Objective: Extract every line of the records that contains the word "dimensions", copying each line in full. Case counts.

-------------------------

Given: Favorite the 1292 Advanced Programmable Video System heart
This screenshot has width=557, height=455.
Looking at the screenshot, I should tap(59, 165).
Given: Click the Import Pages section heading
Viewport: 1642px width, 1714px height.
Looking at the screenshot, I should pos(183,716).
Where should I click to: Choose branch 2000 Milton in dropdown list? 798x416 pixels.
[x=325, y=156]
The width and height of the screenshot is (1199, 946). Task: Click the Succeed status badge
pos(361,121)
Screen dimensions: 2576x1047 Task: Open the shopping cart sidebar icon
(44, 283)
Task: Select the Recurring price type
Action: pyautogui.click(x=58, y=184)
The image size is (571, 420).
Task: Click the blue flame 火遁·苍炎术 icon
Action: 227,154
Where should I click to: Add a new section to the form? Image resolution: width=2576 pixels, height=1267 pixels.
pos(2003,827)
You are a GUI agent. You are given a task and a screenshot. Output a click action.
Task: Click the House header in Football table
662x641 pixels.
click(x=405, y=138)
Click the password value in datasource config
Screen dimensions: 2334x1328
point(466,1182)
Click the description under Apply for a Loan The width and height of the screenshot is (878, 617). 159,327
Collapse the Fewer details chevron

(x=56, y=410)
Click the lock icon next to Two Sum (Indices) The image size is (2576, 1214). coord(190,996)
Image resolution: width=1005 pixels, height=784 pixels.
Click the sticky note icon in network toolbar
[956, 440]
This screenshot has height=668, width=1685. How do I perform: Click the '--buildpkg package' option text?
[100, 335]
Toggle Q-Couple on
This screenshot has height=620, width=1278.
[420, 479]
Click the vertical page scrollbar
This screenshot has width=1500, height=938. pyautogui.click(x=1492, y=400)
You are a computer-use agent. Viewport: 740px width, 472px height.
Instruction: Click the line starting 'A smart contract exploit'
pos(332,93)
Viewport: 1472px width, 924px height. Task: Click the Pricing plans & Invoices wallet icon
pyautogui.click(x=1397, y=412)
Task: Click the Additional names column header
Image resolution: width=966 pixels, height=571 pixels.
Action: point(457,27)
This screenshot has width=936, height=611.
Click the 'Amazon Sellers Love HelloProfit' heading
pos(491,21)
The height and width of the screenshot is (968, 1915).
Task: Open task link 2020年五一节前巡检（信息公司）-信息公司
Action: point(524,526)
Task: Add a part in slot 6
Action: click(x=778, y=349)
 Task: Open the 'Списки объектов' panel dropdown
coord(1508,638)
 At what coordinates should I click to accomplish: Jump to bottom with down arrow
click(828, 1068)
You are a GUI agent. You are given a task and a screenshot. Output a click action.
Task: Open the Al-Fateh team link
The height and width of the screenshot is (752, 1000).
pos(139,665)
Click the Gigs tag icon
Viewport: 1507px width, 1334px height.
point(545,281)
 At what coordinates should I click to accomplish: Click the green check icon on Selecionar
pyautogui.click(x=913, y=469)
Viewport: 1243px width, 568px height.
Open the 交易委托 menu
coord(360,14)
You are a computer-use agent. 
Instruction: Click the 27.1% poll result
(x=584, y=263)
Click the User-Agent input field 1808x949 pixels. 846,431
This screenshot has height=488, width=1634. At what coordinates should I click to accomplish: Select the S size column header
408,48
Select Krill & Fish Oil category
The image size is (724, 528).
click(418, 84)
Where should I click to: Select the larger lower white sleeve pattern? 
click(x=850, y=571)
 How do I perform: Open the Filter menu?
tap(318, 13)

-------------------------

Written response:
Screen dimensions: 2576x1047 Task: Open the shopping cart sidebar icon
Screen dimensions: 2334x1328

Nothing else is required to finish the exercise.